(Collected data)
[Start of Attachment]
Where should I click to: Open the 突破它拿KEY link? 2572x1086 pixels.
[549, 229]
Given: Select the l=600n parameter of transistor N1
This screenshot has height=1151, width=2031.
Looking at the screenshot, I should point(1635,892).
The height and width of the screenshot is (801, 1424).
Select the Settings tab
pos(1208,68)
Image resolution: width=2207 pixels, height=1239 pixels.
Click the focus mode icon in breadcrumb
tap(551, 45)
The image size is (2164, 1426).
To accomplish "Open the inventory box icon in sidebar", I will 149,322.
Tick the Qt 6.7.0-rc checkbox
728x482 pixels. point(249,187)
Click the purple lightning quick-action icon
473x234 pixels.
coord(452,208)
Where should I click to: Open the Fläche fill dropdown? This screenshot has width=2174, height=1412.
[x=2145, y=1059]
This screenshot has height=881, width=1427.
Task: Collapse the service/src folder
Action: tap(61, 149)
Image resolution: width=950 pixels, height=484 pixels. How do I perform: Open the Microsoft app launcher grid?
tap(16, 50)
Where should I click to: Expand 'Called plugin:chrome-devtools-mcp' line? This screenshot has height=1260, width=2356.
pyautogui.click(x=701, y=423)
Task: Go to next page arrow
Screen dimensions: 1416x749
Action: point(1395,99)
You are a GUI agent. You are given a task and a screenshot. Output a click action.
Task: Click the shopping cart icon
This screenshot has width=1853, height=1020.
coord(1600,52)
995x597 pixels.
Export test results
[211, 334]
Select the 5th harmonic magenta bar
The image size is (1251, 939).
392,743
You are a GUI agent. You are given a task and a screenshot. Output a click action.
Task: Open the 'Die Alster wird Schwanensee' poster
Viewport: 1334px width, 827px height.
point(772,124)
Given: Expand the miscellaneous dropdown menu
[End of Attachment]
WHAT THE EXERCISE ASKS →
All lines from the one containing "995x597 pixels." to the last line above should be reproduced exactly, and no other lines should be given.

ANSWER SECTION →
995x597 pixels.
Export test results
[211, 334]
Select the 5th harmonic magenta bar
The image size is (1251, 939).
392,743
You are a GUI agent. You are given a task and a screenshot. Output a click action.
Task: Open the 'Die Alster wird Schwanensee' poster
Viewport: 1334px width, 827px height.
point(772,124)
Given: Expand the miscellaneous dropdown menu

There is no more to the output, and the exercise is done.